It's a perk that many online retailers have resisted offering for fear it will bruise their bottom line.
But free return shipping is starting to be touted by a growing number of cybermerchants in a bid to ease reluctant consumers into online shopping. And as more big players, including Amazon.ca, offer free returns, rivals feel the pressure to follow suit.
"You're going to see a lot more retailers that are doing it in Canada and certainly in the United States," predicted Harley Finkelstein, chief operating officer of Shopify, the Ottawa-based tech firm that provides operating platforms for online retailers.
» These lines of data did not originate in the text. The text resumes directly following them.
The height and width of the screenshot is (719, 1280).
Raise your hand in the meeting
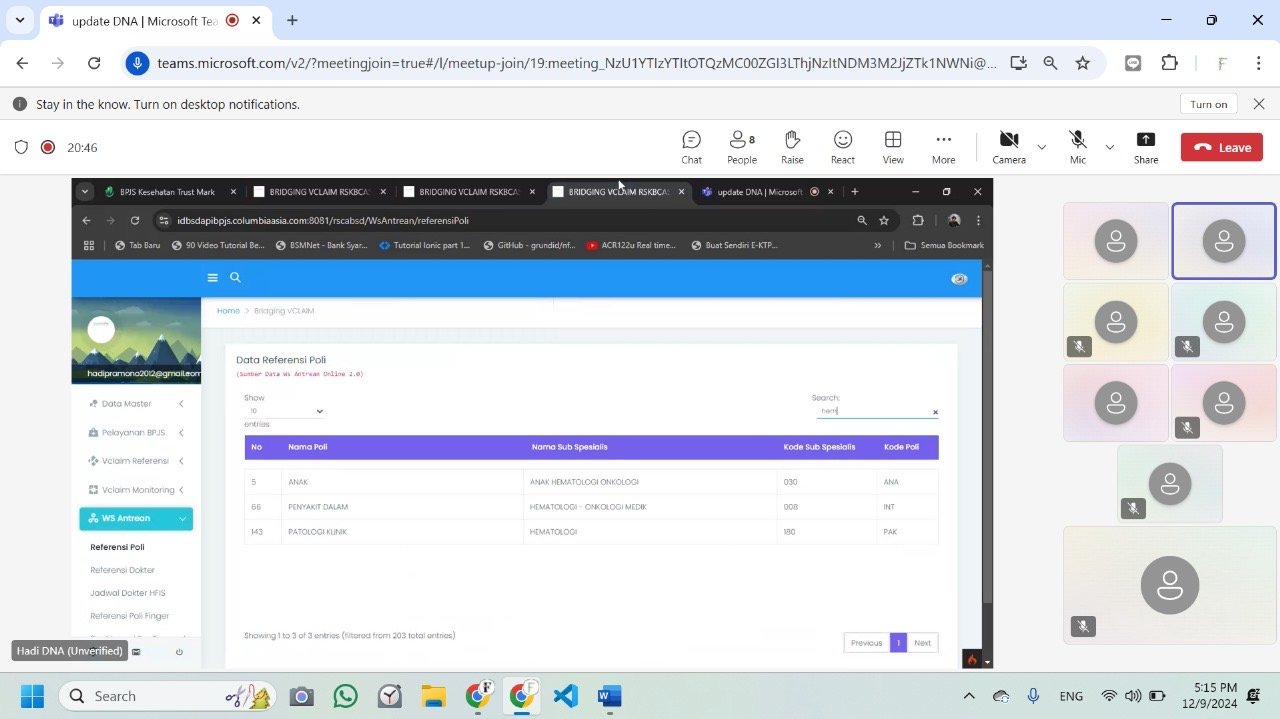pyautogui.click(x=792, y=147)
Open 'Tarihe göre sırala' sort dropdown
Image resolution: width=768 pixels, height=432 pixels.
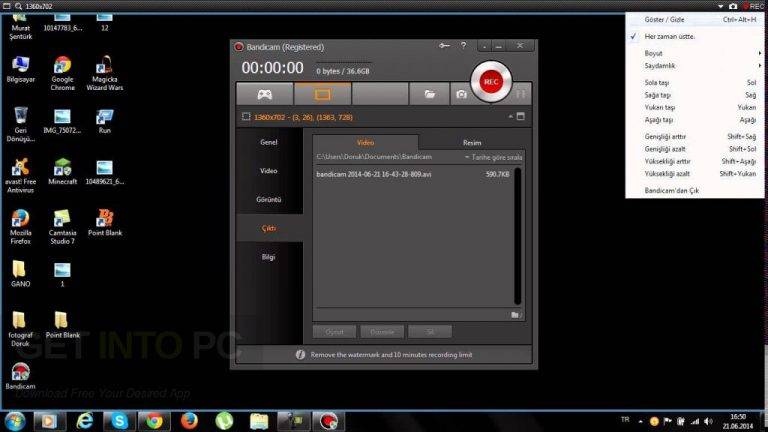point(494,157)

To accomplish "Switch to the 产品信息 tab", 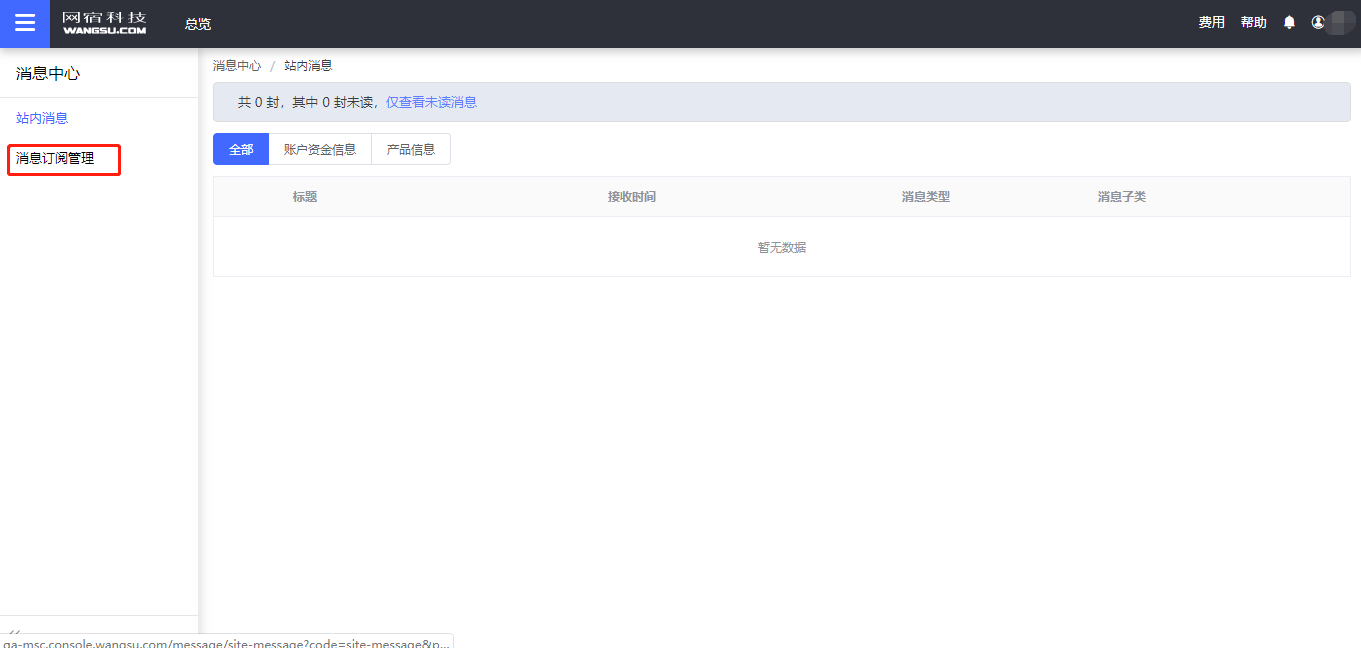I will pos(411,149).
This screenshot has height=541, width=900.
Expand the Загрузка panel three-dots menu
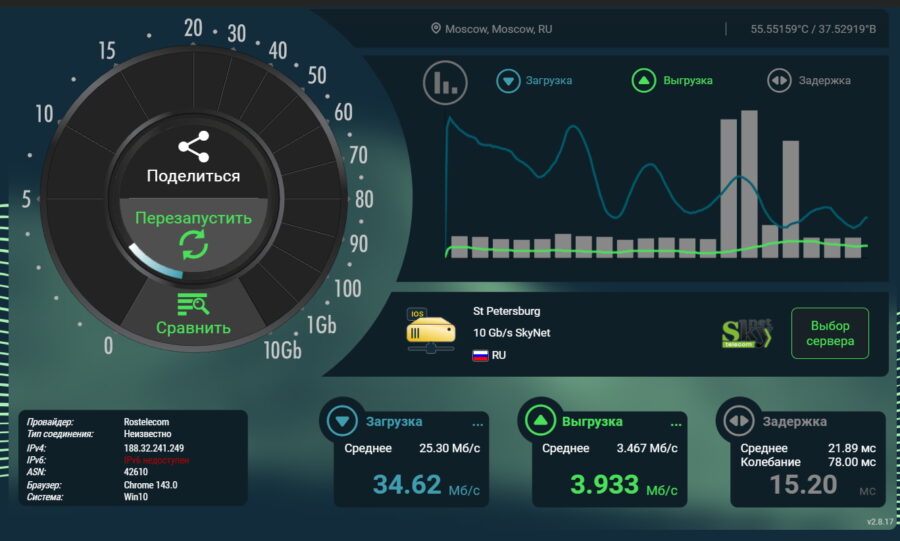click(x=478, y=424)
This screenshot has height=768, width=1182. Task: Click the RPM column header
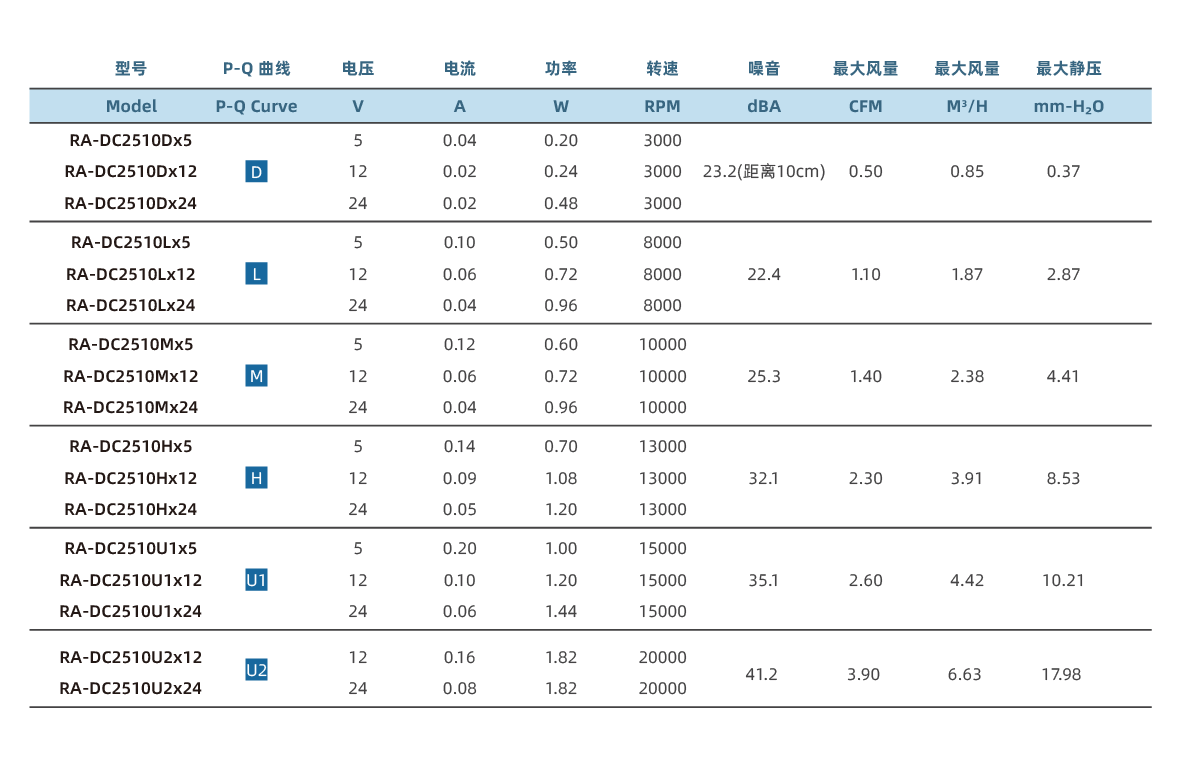tap(662, 106)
"And eventually you're going to see most places are going to do free returns."
On Monday, digital payment specialist PayPal Canada will become the latest player to offer free returns when it starts providing up to 10 refunds a year on online return shipping costs (up to $300 annually,) betting it will offset the extra cost with more e-commerce business.
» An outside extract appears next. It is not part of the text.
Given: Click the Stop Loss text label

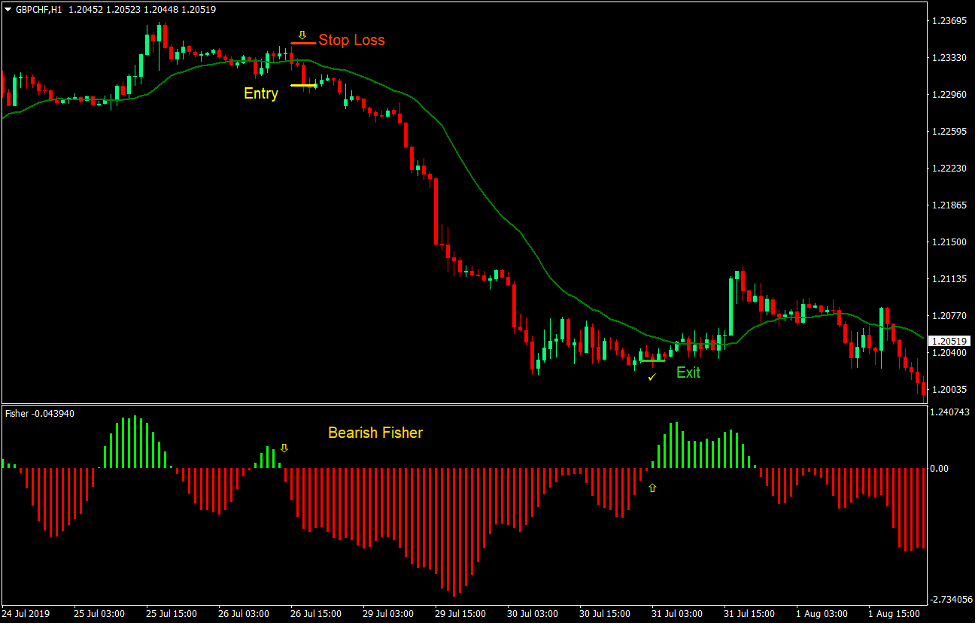Looking at the screenshot, I should point(349,41).
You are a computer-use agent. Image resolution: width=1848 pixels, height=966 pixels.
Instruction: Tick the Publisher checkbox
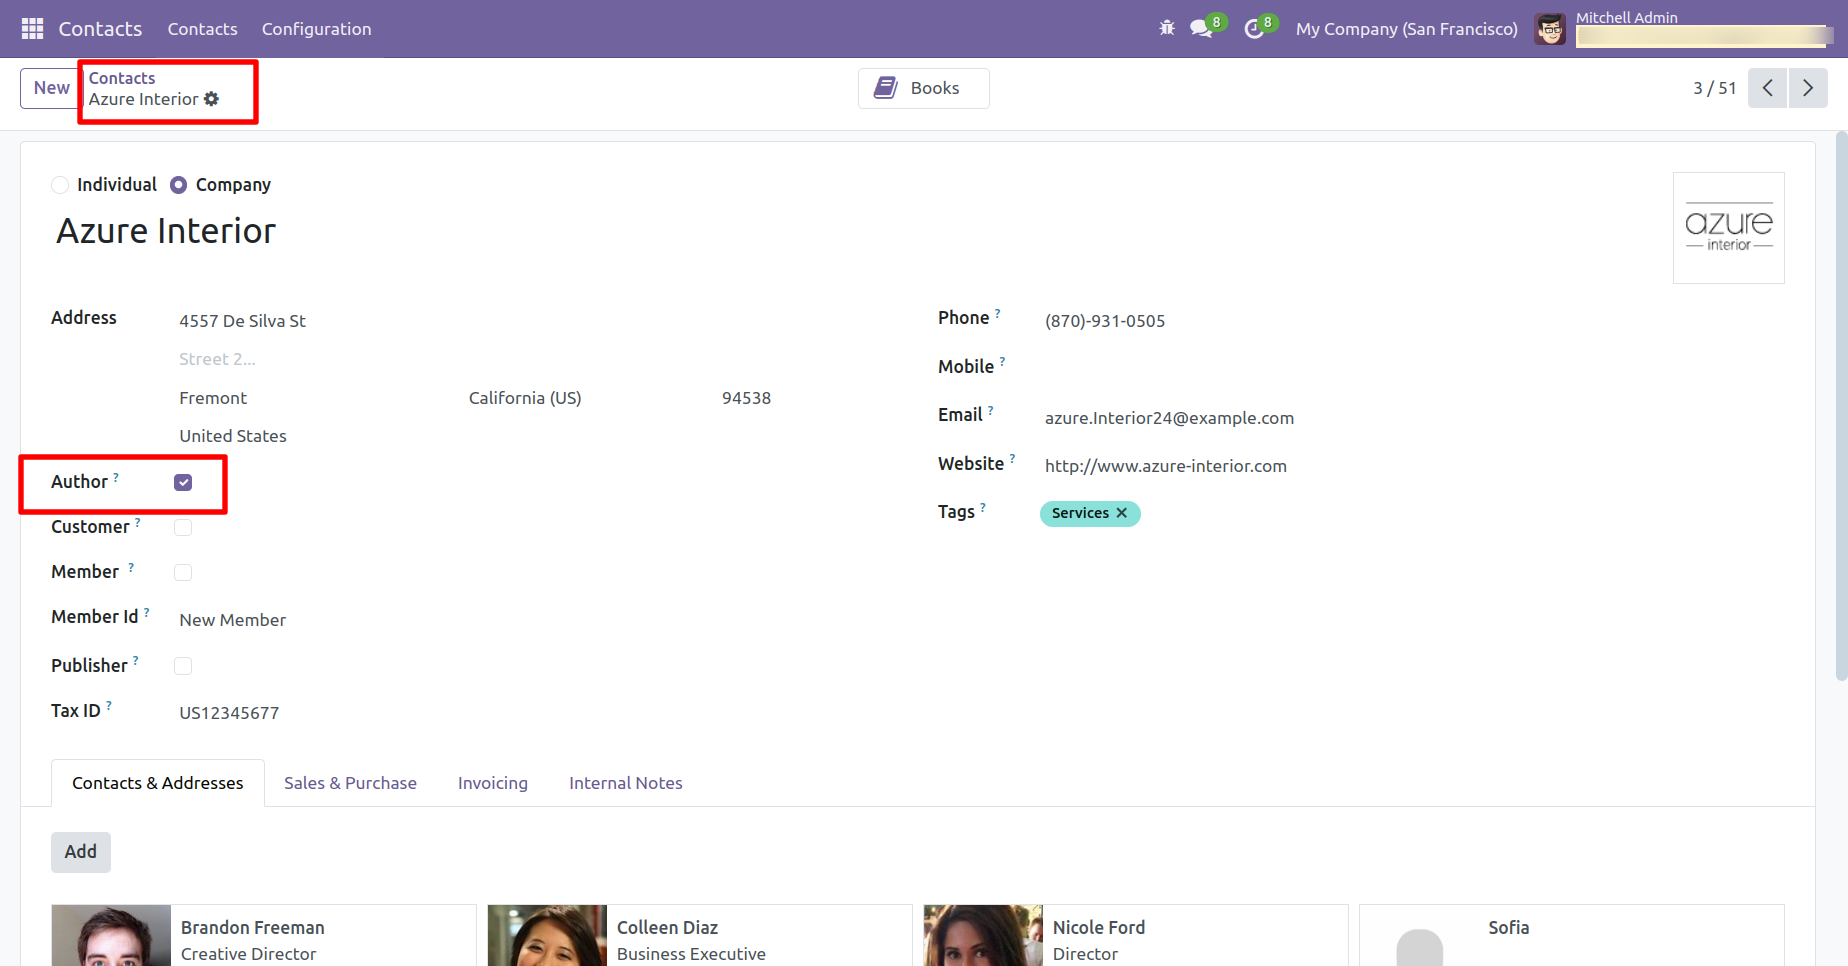point(183,666)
"People are generally worried about shopping online because they don't quite feel comfortable with the return process," said Kerry Reynolds, head of consumer marketing at PayPal Canada. "For us, [free] return shipping is a competitive differentiator... It's one of those things that's in line with our strategy of removing those barriers for people to buy online."
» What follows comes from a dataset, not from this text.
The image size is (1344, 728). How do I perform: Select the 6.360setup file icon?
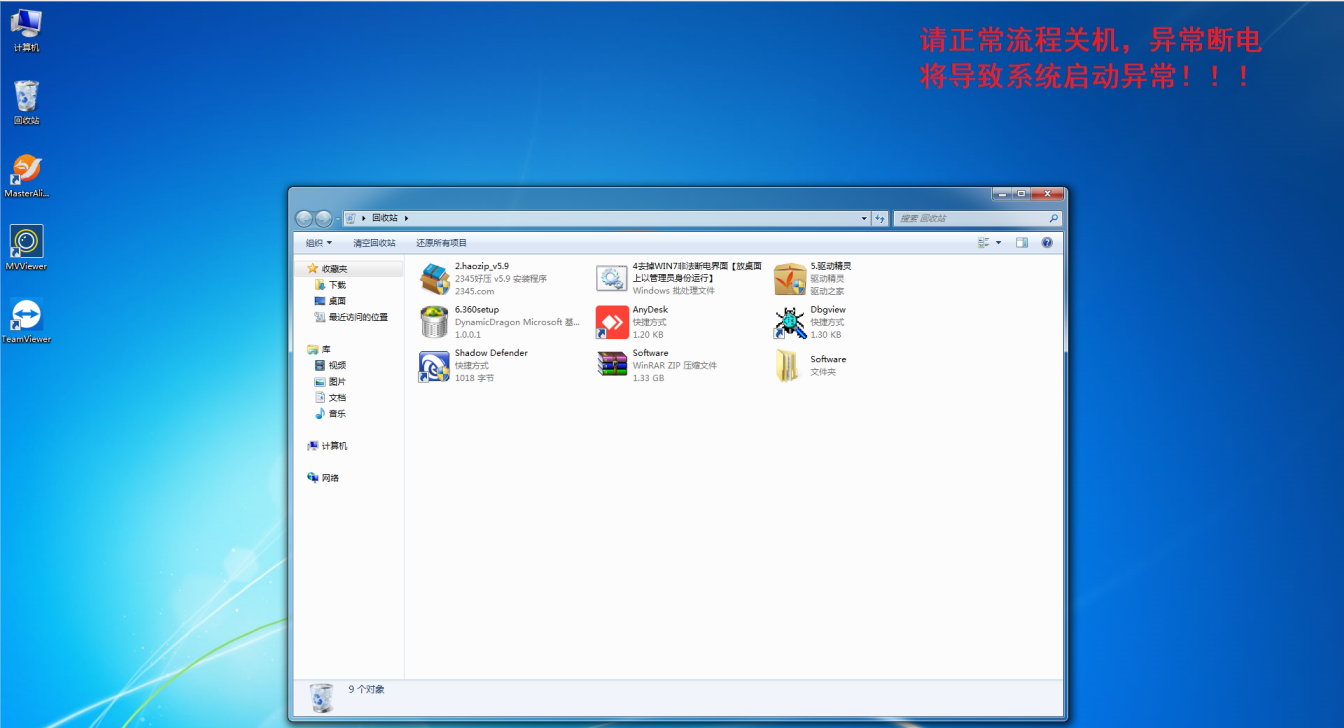tap(434, 322)
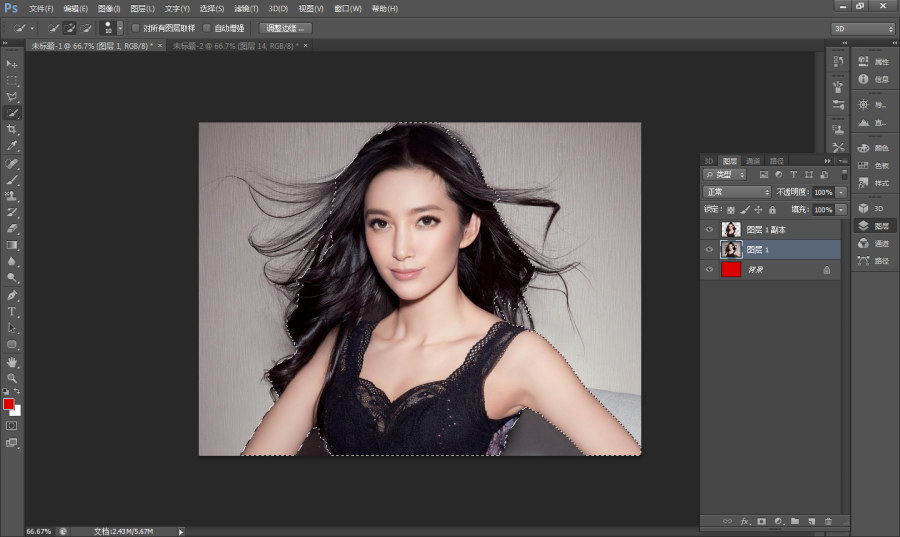Select the Horizontal Type tool
Viewport: 900px width, 537px height.
[x=11, y=312]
Online retailers struggle over whether to relax their return policy and risk steeper expenses that can pinch their profit. Nevertheless, to keep pace with cyberpowerhouse Amazon.com Inc. they increasingly feel the heat to offer free returns.
Of the top 70 online retailers in Canada, about 28 per cent offered free returns in 2015, up from 22 per cent just a year earlier, Canada Post data show. Amid the change, the volume of returns has doubled in the two years to 2015, it found. (Over that same period, retail e-commerce sales in Canada were forecast to rise 37 per cent to $29.6-billion, according to researcher eMarketer.)
Still, the 28 per cent of top merchants that offered free returns last year lag the rate in the United States, where 49 per cent of the largest online retailers offered free returns, the research found.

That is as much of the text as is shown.